Le film en question est un vrai chef d’oeuvre. Du jeu d’acteur tout en finesse aux jeux de lumière qui subliment la moindre expression en passant par la bande-son hypnotisante, le film, sorti en 2002, est peut-être un des plus réussis du réalisateur ibère. Et ce, alors même que le scénario est carrément glauque: le film raconte deux histoires en parallèle, dont celle de Benigno, un infirmier dévoué corps et âme à une patiente dans le coma, Alicia, dont il est obsédé en secret depuis des années; jusqu’à profiter de l’état végétatif de cette dernière pour la violer et la rendre enceinte. Une fiction devenue réalité à Phoenix le 29 décembre dernier, où une patiente dans le coma depuis plus de dix ans vient d’accoucher d’un enfant.

“En colère et triste”


La maman, dont l’identité a été tenue secrète, est plongée dans le coma depuis quatorze ans après avoir frôlé la mort lors d’une noyade. Au Hacienda Healthcare, où elle est prise en charge, c’est le choc: on affirme n’avoir rien remarqué et ne s’être rendu compte de la grossesse de la patiente qu’au moment de l’accouchement. Un membre du personnel a accepté de témoigner anonymement, se disant “en colère et triste”. Ainsi qu’il l’explique, la patiente aurait passé une partie de la matinée à gémir, ce qui aurait alerté le staff. C’est une infirmière qui s’est chargée de l’accouchement du bébé, un petit garçon. Depuis, la police de Phoenix mène l’enquête pour savoir qui a abusé de la patiente. Une enquête extrêmement médiatisée, qui lève le voile sur une problématique réelle et rarement abordée: l’intégrité des patients en maisons de repos et de soins, qui présentent un risque élevé d’être victimes d’abus ou de violences sexuelles.

Extrême vulnérabilité


En mai dernier, une patiente de l’hôpital américain de Neuilly, en France, avait porté plainte contre un infirmier, qu’elle accusait de l’avoir violée alors qu’elle était dans un état léthargique suite à la prise de médicaments. Au Canada, une étude récente a dévoilé qu’environ la moitié des personnes ayant une déficience intellectuelle ont été agressées sexuellement à une ou plusieurs reprises. On ne peut que craindre la proportion chez des personnes qui sont tout bonnement incapables de s’exprimer, celles qui sont plongées dans un état végétatif par exemple. Dans une interview accordée à Vox, Regan Smith, chargée de l’étude des maisons de repos dans l’état d’Arizona, tire la sonnette d’alarme.
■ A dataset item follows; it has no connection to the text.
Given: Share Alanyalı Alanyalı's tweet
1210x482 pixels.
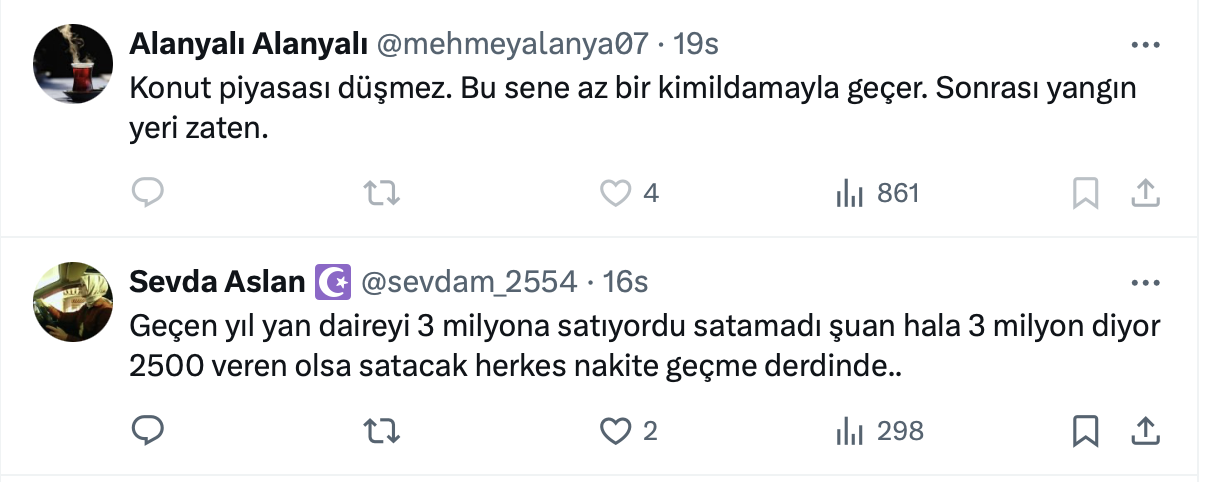Looking at the screenshot, I should (x=1145, y=193).
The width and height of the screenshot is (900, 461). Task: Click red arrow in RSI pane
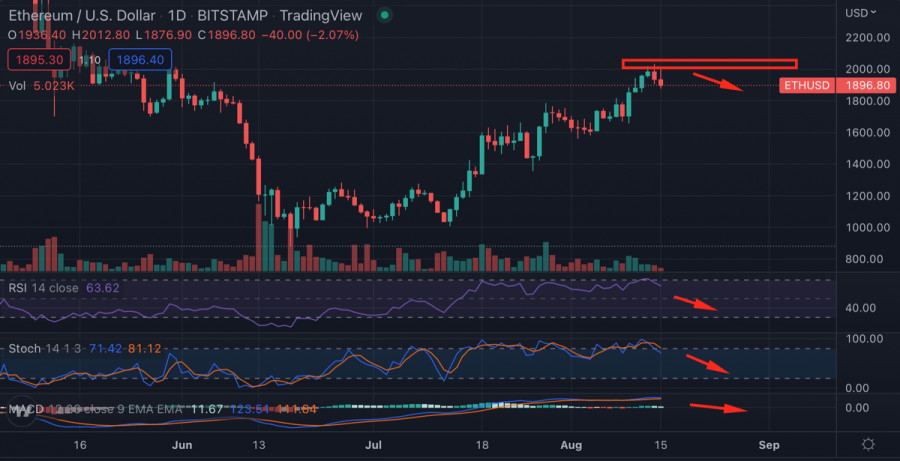pos(695,304)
Les personnes qui ont besoin de soins 24 heures sur 24 sont extrêmement vulnérables. Tout le monde se refuse à croire que ce genre d’abus puisse leur arriver, et pourtant, ils sont la population la plus à risque.
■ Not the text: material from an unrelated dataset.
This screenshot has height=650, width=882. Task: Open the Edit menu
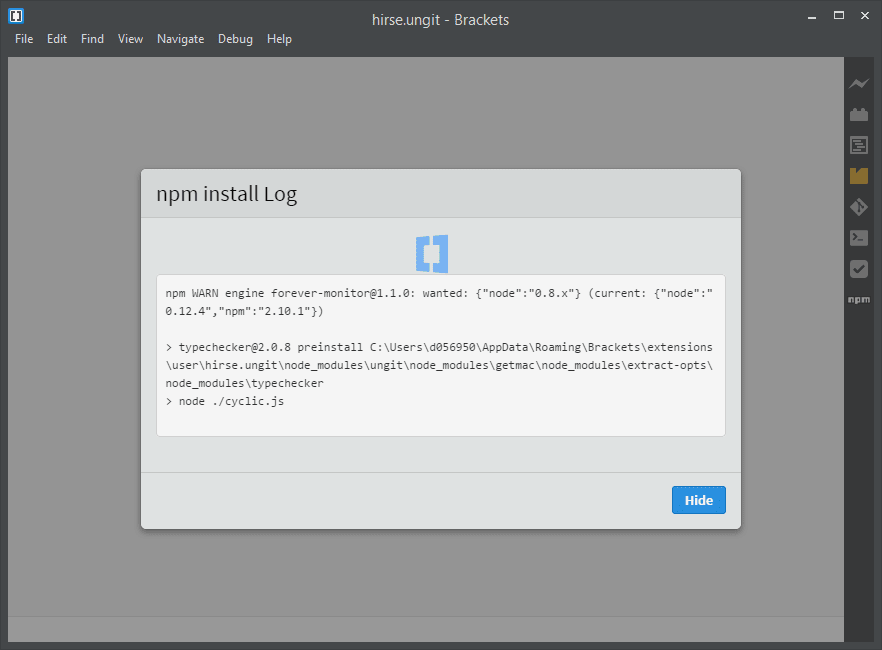(x=56, y=38)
En Arizona, des membres de la tribu San Carlos Apache, à laquelle appartenait aussi la femme de 29 ans qui a donné naissance à son bébé le 29 décembre dernier, dénoncent une situation inadmissible.
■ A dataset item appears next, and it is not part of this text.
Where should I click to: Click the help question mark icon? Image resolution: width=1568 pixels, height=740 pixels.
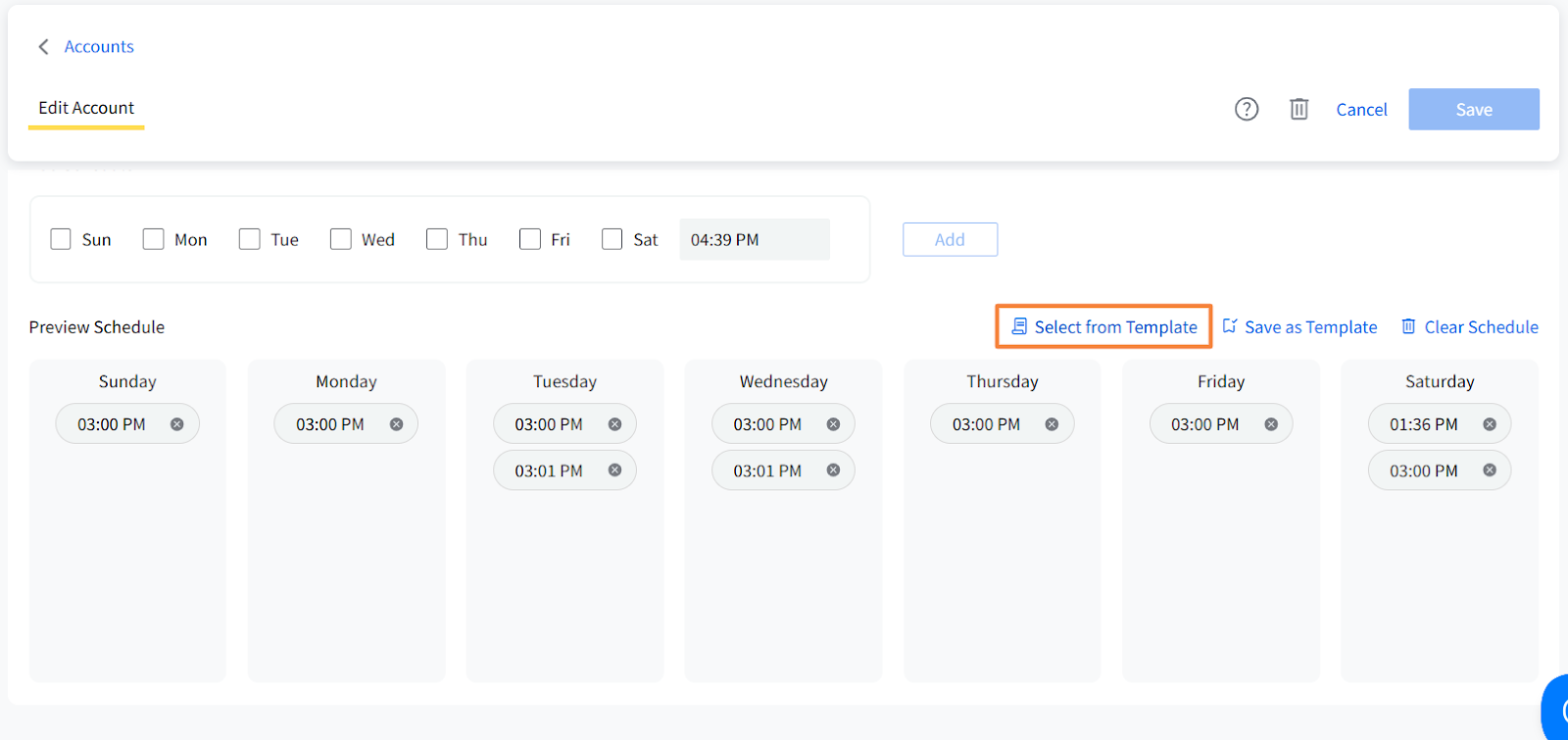click(1246, 109)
Quand un être cher est admis dans un service tel que celui-là, où les patients sont extrêmement vulnérables et complètement dépendants des soins qu’ils reçoivent, vous faites confiance à leurs soignants. Malheureusement, l’un d’eux n’était pas digne de confiance et a abusé d’elle. Nous espérons que la justice le punira.


Et, de manière plus générale, que son cas servira de rappel. En effet, alors que le mouvement #MeToo a grandement oeuvré à libérer la parole des femmes, dont celles victimes d’abus sexuels, il ne faudrait pas passer sous silence ceux subis par les personnes qui ne sont pas en état de les dénoncer.